*** SUPPLIED MATERIAL ***

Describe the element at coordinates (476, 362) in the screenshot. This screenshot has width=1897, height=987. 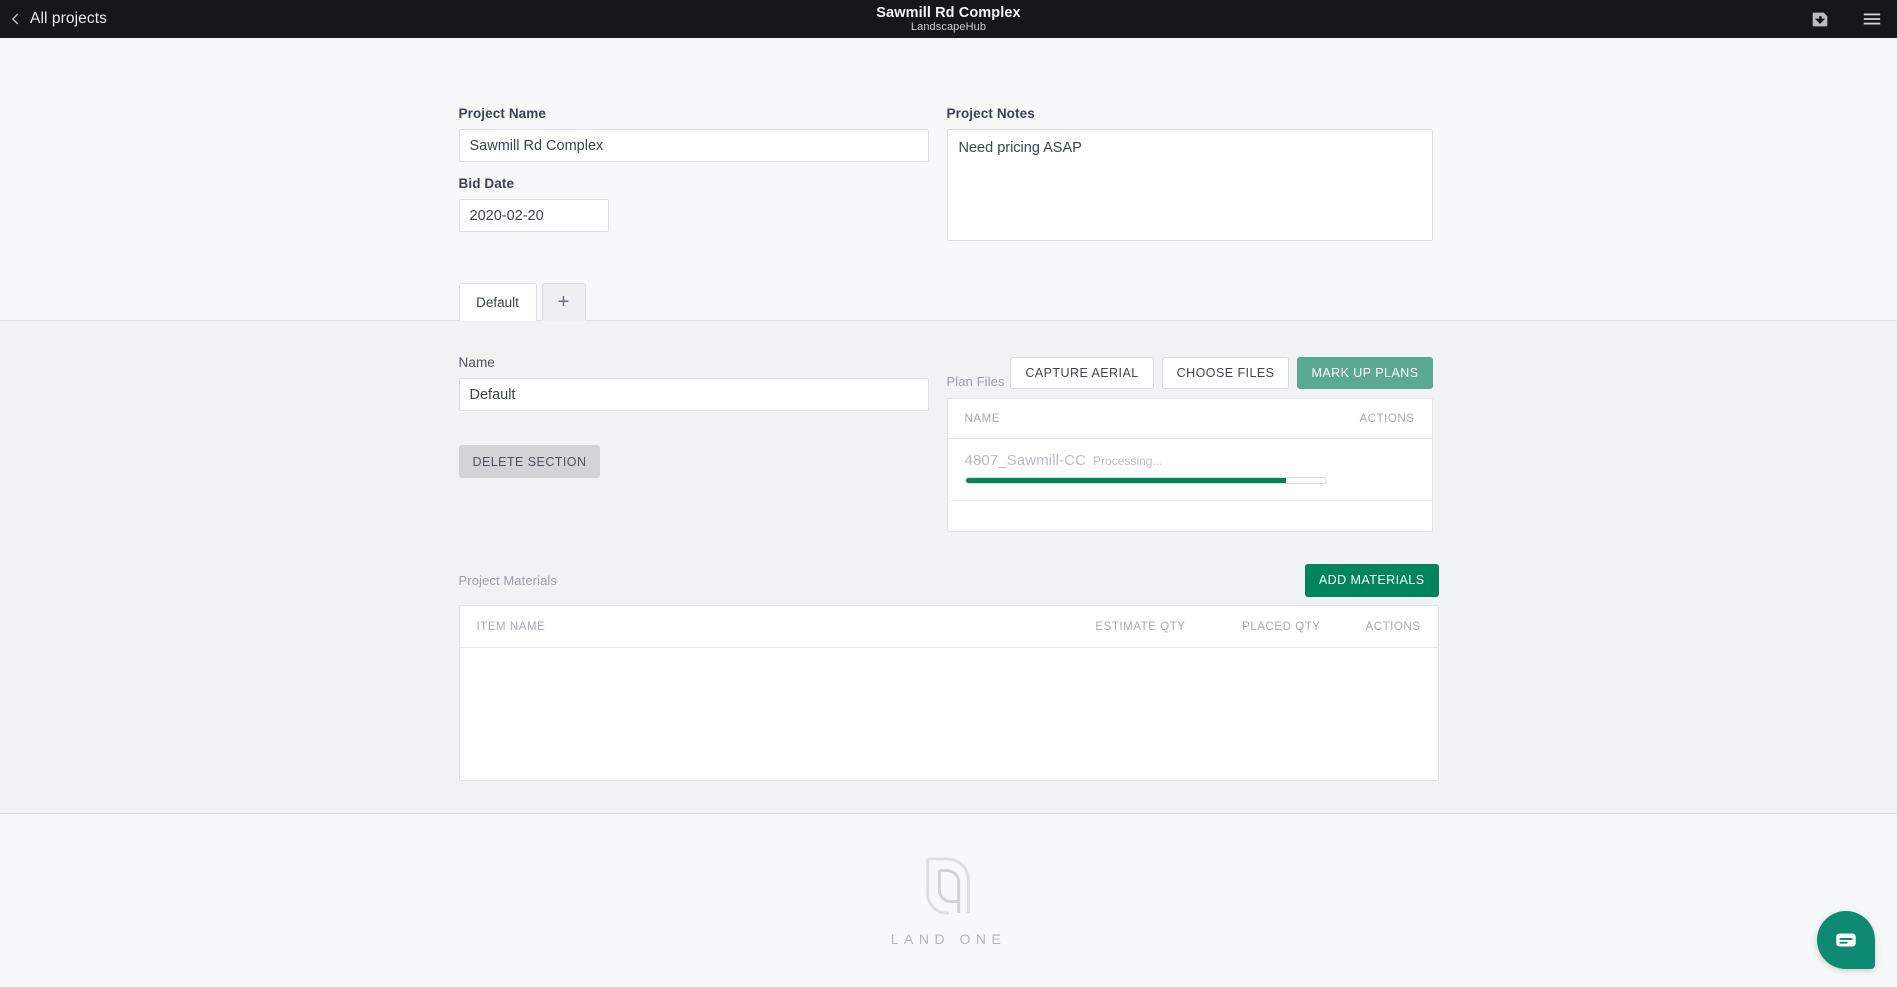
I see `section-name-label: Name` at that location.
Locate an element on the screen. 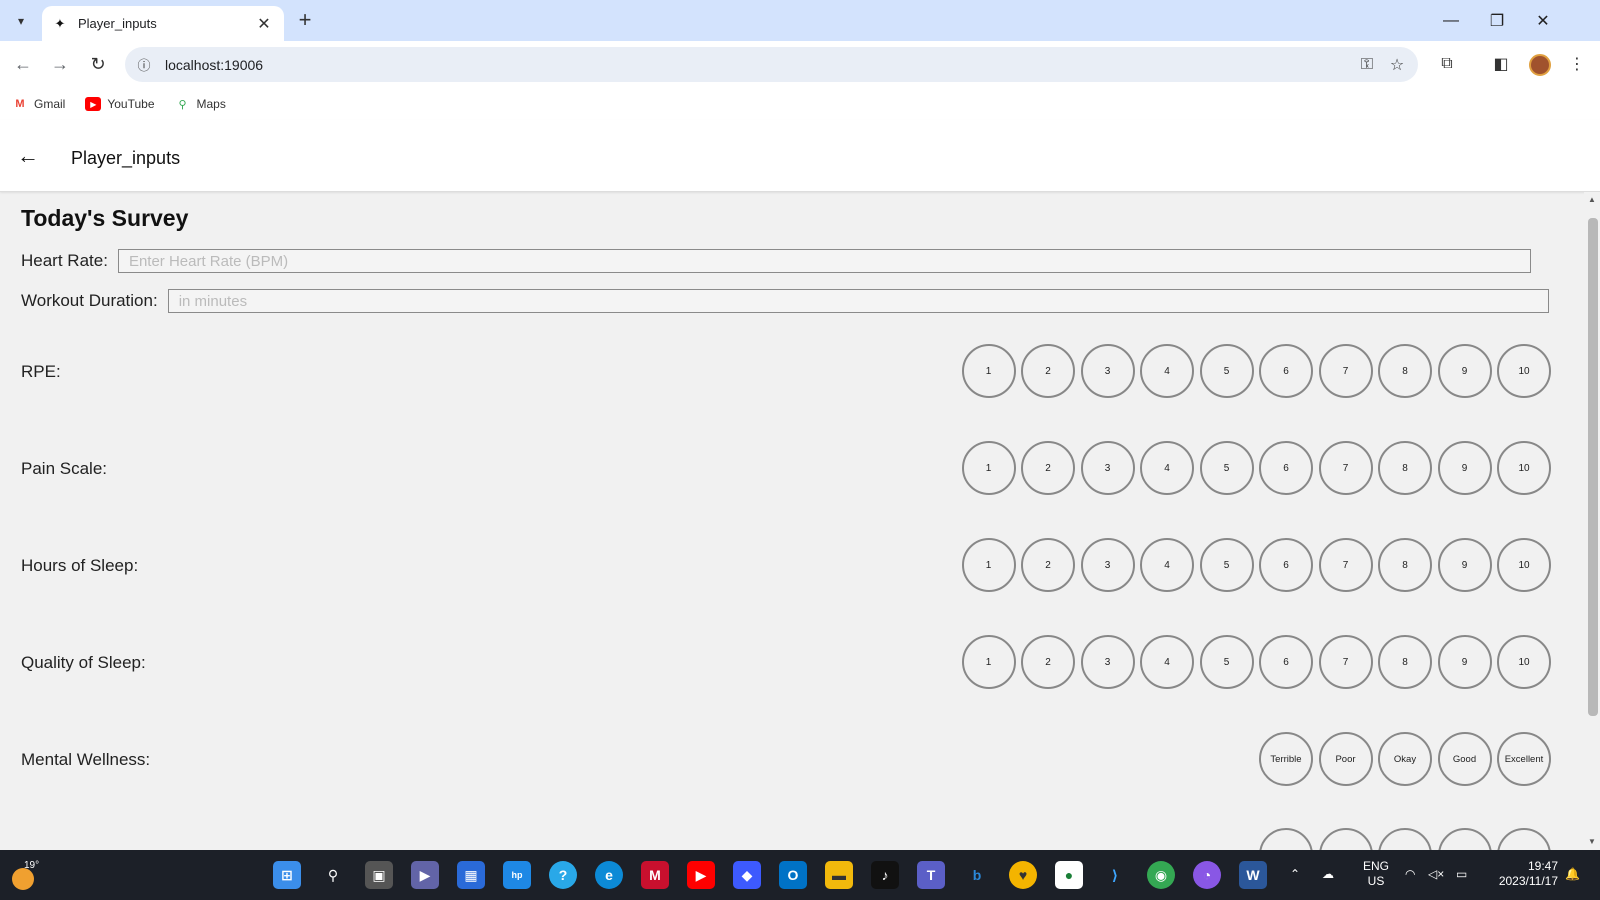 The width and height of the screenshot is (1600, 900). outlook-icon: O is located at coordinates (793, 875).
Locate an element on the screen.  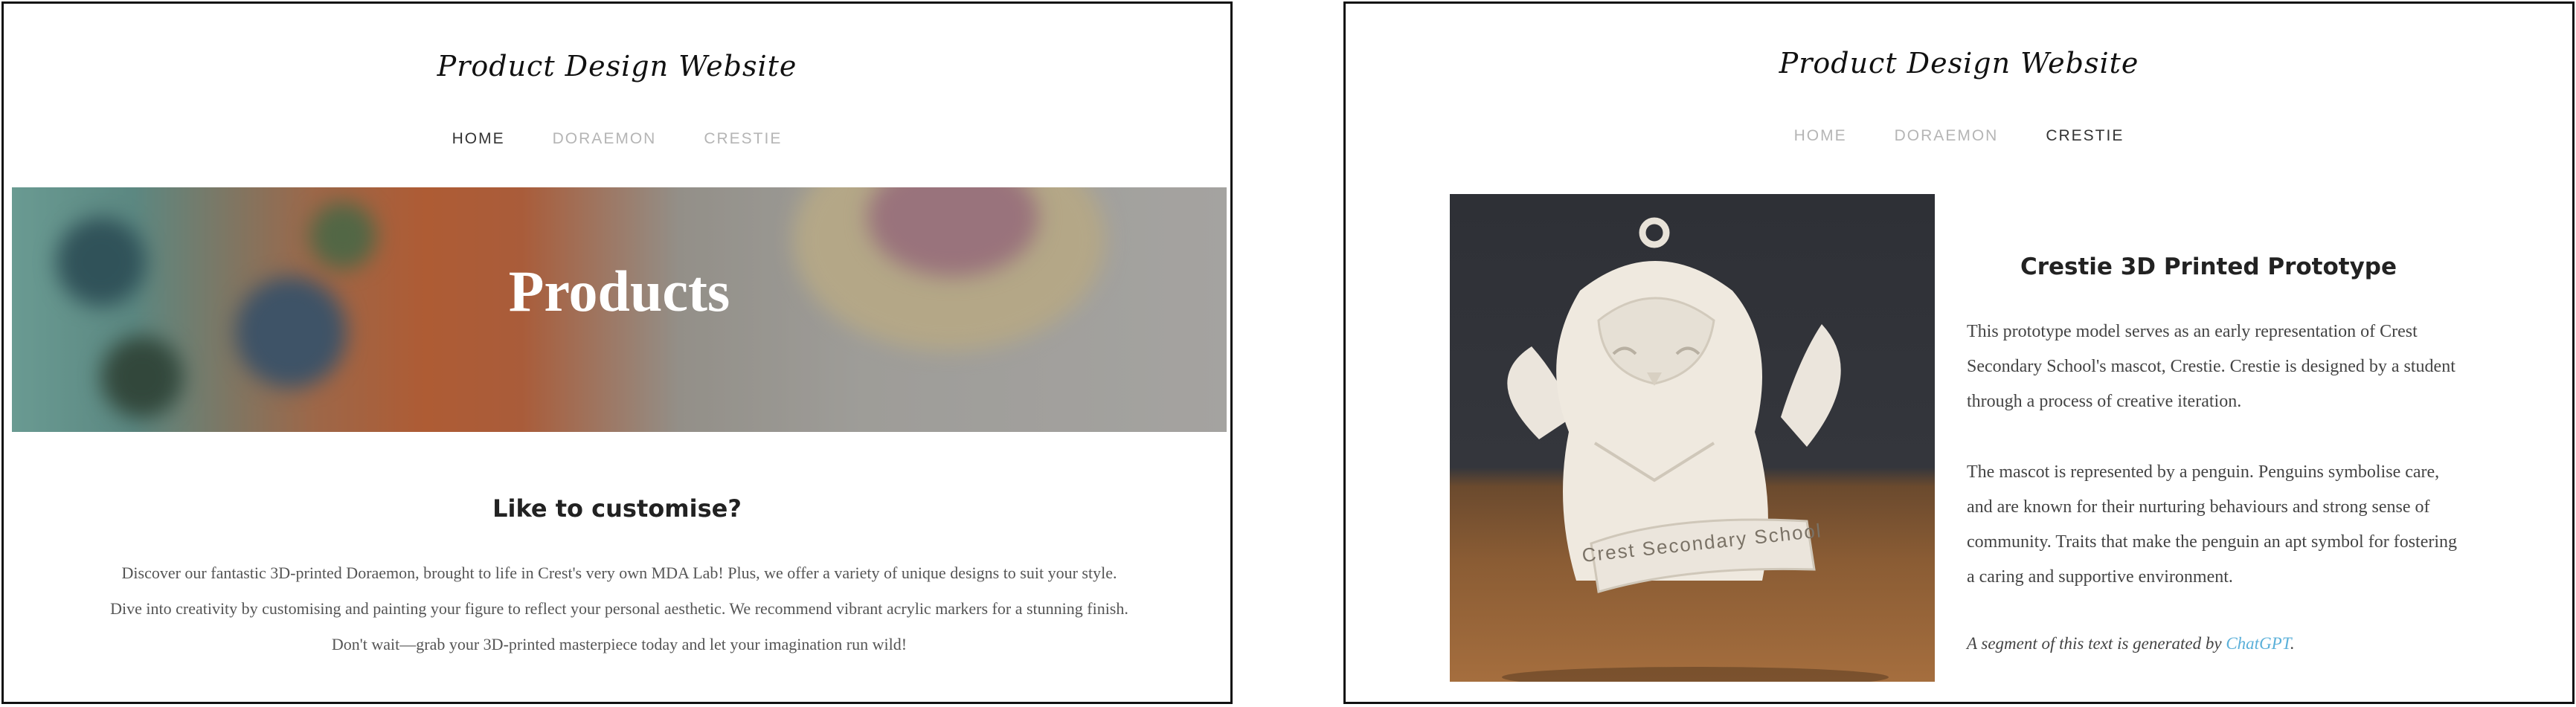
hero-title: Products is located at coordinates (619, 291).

*** End of SUPPLIED MATERIAL ***

Rewrite the part of the entries that opens at their start and closes with the line containing "at that location.", replacing "Describe" with "Identify" and leaving everything else unchanged. Leave the pictures out of your answer.

Identify the element at coordinates (476, 362) in the screenshot. This screenshot has width=1897, height=987. 
I see `section-name-label: Name` at that location.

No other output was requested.